Gli occhi degli adulti non si spostano dallo schermo, quasi il 38% risponde “Un attimo”, il 22% “Cosa?” e il 15% “Ti sto ascoltando”. Da tempo viene studiato come la tecnologia stia cambiando i rapporti tra le persone. “Prendere tempo, mettere in standby la domanda di attenzione dei nostri figli, significa che in quel momento siamo ipercoinvolti. Si dice ‘Un attimo’ ma in verità si è altrove: una distrazione digitale che allontana dalla connessione emotiva”. Giuseppe Lavenia, psicologo e psicoterapeuta, presidente dell’associazione Di.Te, insiste proprio sul tema della concentrazione. “Studi scientifici ci dicono che ogni volta che riceviamo una notifica e guardiamo il display, poi occorrono circa 80 secondi per tornare con la mente a quello che stavamo facendo prima, quindi non riusciamo a ricevere e ad elaborare l’informazione richiesta dal figlio per un tempo lunghissimo”.

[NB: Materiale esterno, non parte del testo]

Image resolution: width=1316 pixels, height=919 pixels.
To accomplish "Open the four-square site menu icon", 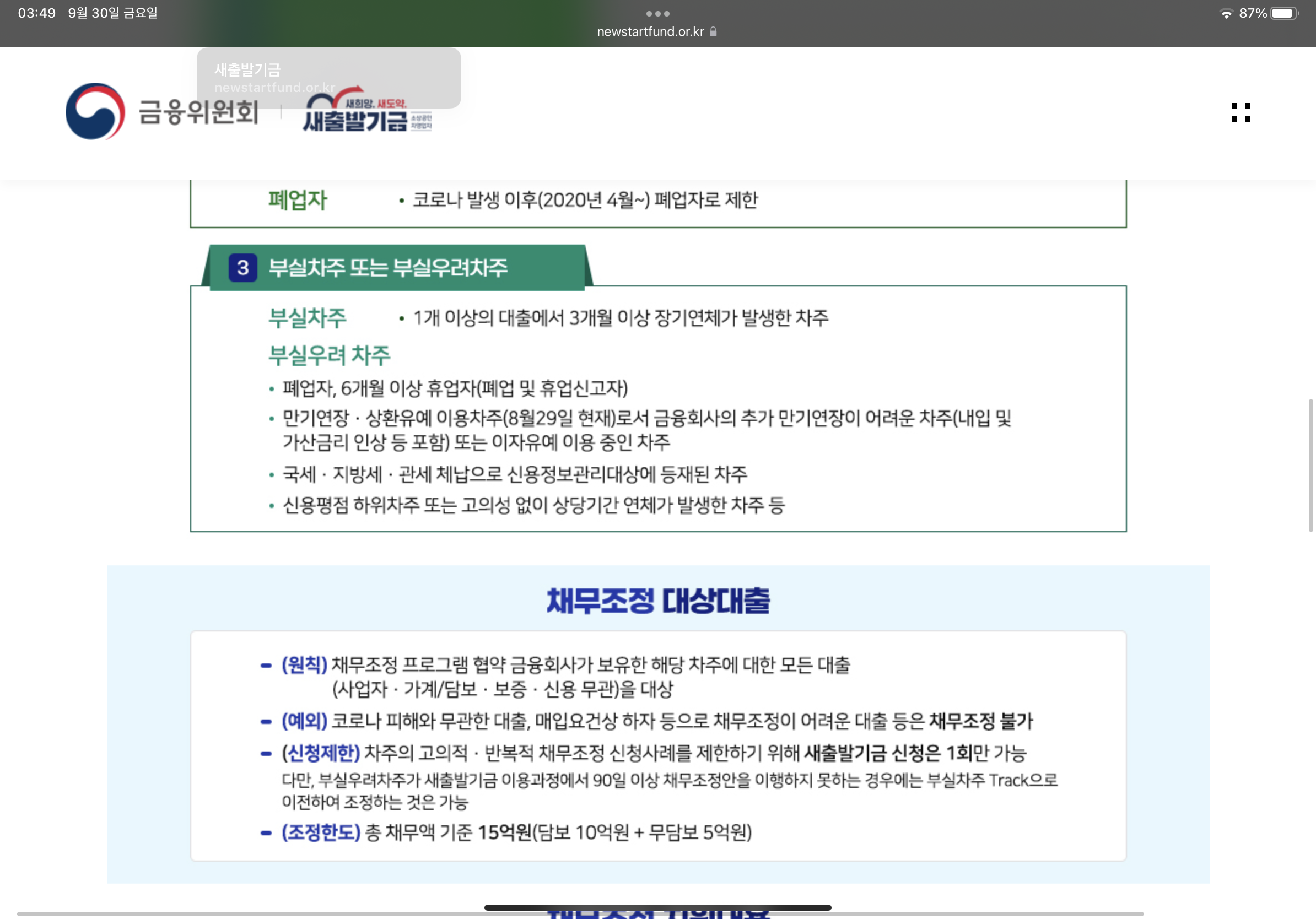I will click(1241, 112).
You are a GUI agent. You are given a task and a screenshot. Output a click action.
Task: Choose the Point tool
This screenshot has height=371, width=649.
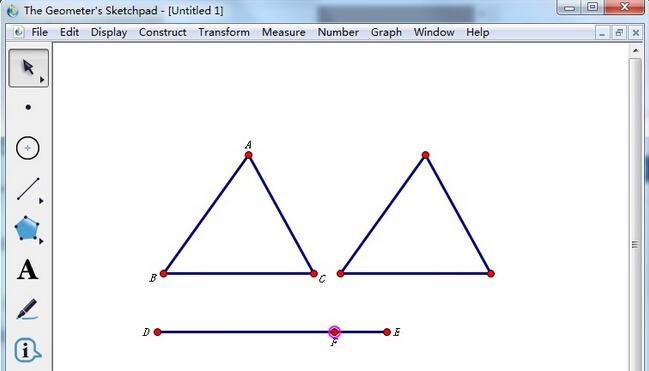28,107
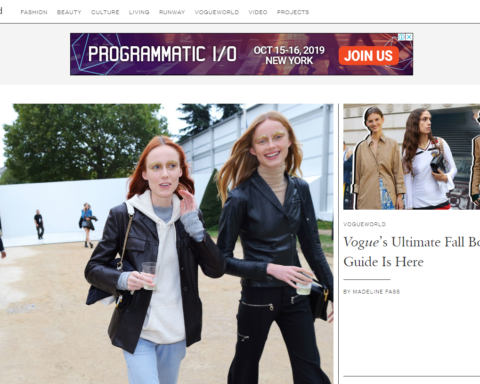Click the AdChoices info icon on the banner
Viewport: 480px width, 384px height.
(x=402, y=37)
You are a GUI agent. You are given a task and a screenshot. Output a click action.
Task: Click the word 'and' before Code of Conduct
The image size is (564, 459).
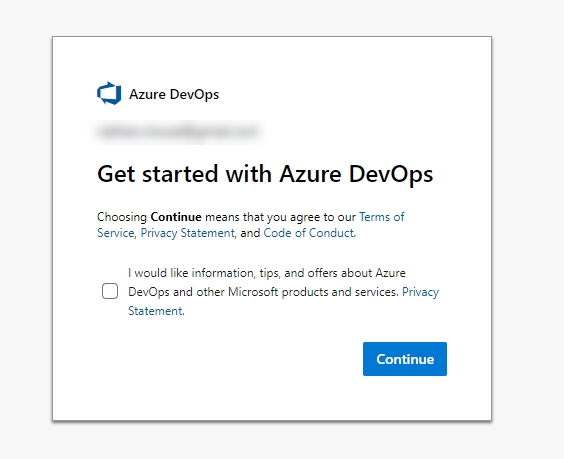tap(250, 233)
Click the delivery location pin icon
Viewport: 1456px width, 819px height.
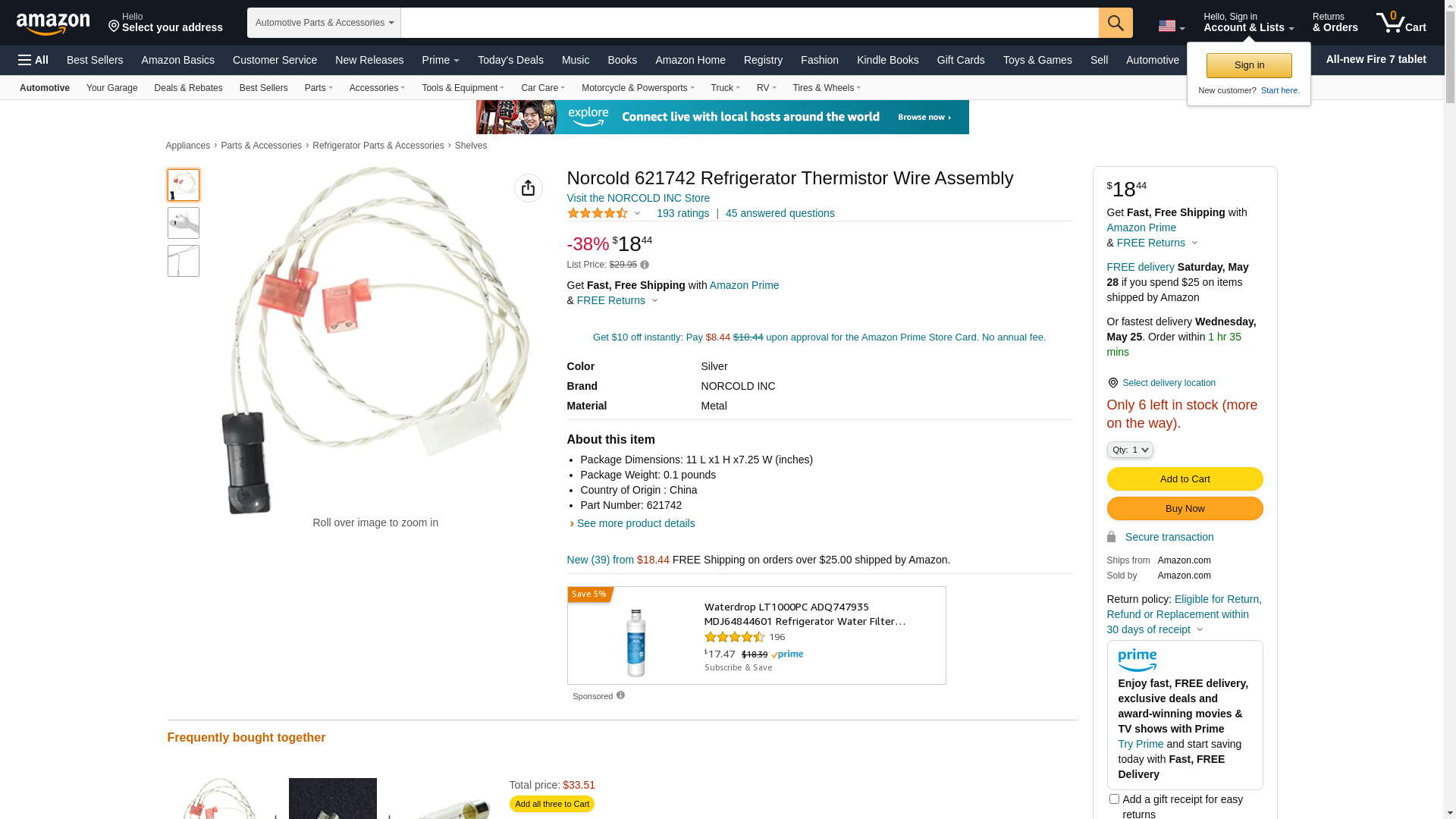click(x=1112, y=383)

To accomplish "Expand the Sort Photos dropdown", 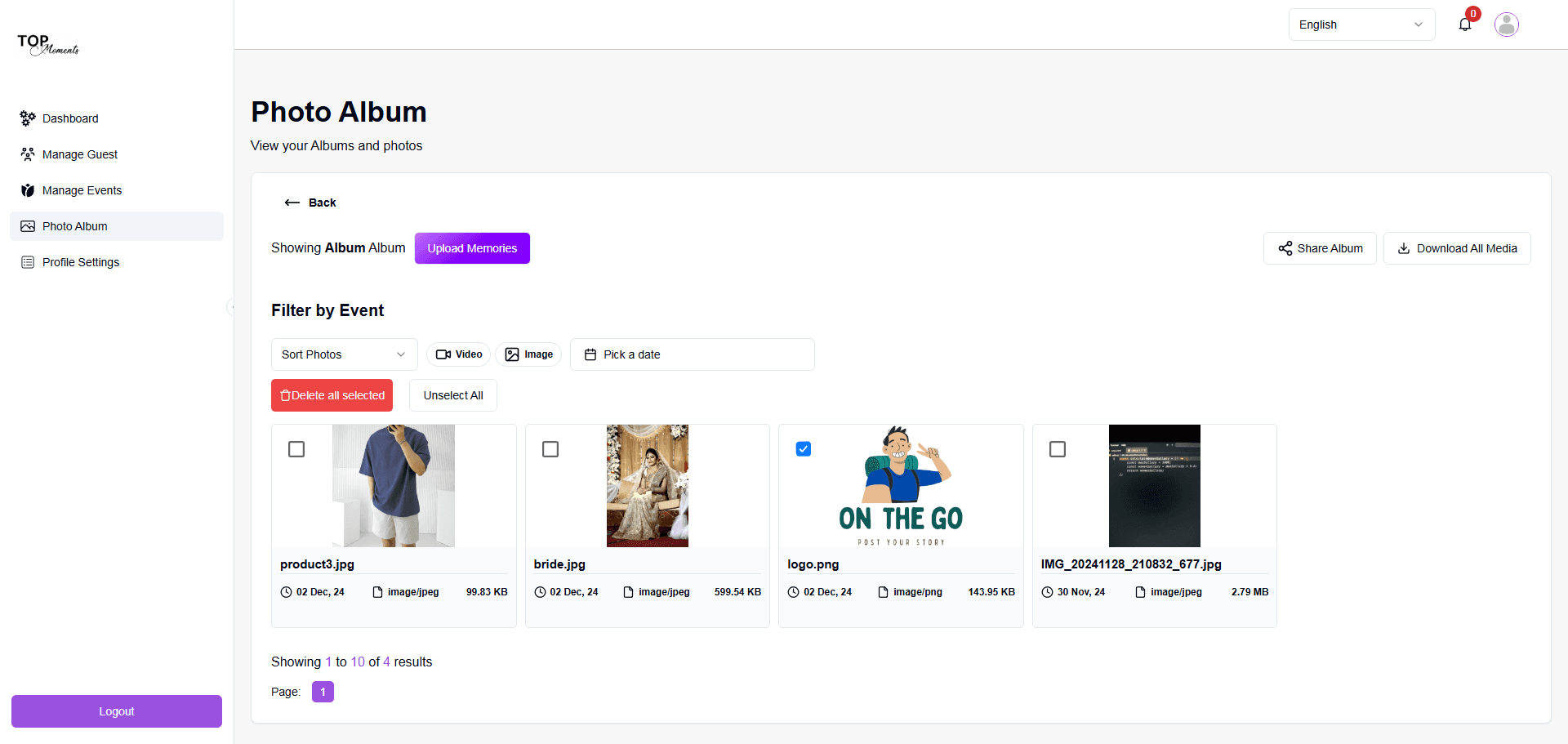I will [x=344, y=354].
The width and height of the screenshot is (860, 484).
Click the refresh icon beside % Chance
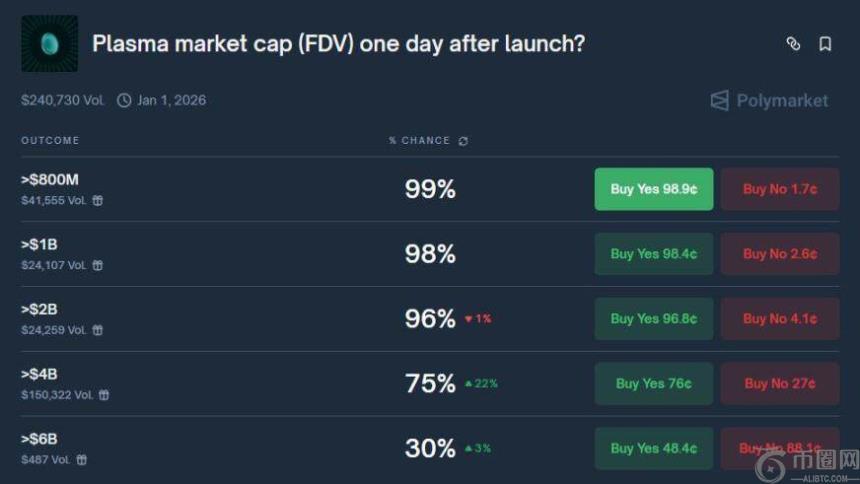tap(463, 141)
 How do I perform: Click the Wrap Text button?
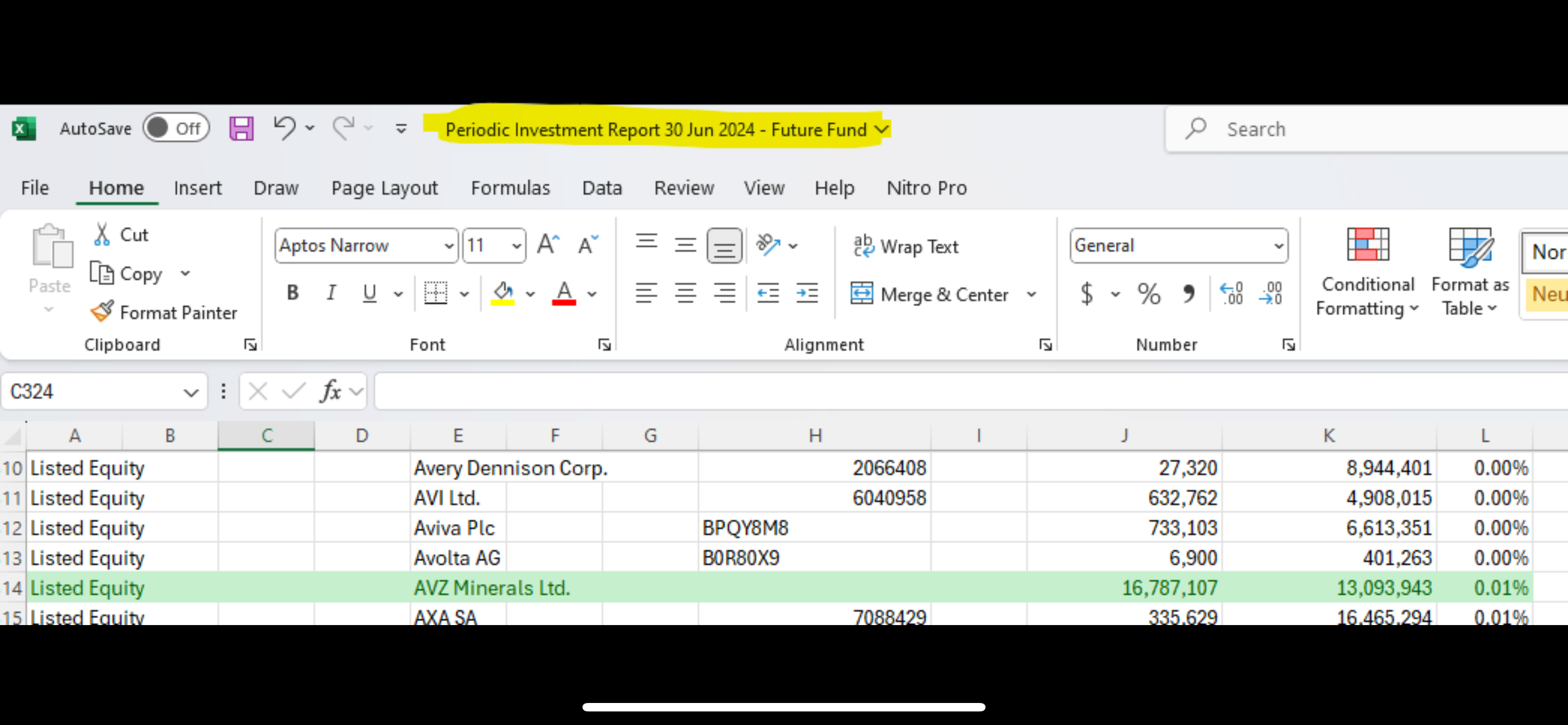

Quando invece sono i genitori a cogliere i ragazzi con lo smartphone in mano è una pioggia di giudizi. Il 35% attacca con un classico “Sempre con quel cellulare in mano”, seguito da “Spegni subito” con il 20% e “Quante volte ti ho detto di che non devi usare il cellulare a tavola” 12%.
“Siamo di fronte a quella che chiamiamo incoerenza digitale – aggiunge Lavenia – chiediamo ai ragazzi di non fare quello che stiamo facendo noi. Questo ci porta a perdere, a mettere una barriera tra noi e loro. Gli adolescenti sanno usare la tecnologia meglio degli adulti, ma gli adulti non devono rinunciare a spiegare ai figli il senso delle cose. Dobbiamo imparare a stare nel mondo digitale”.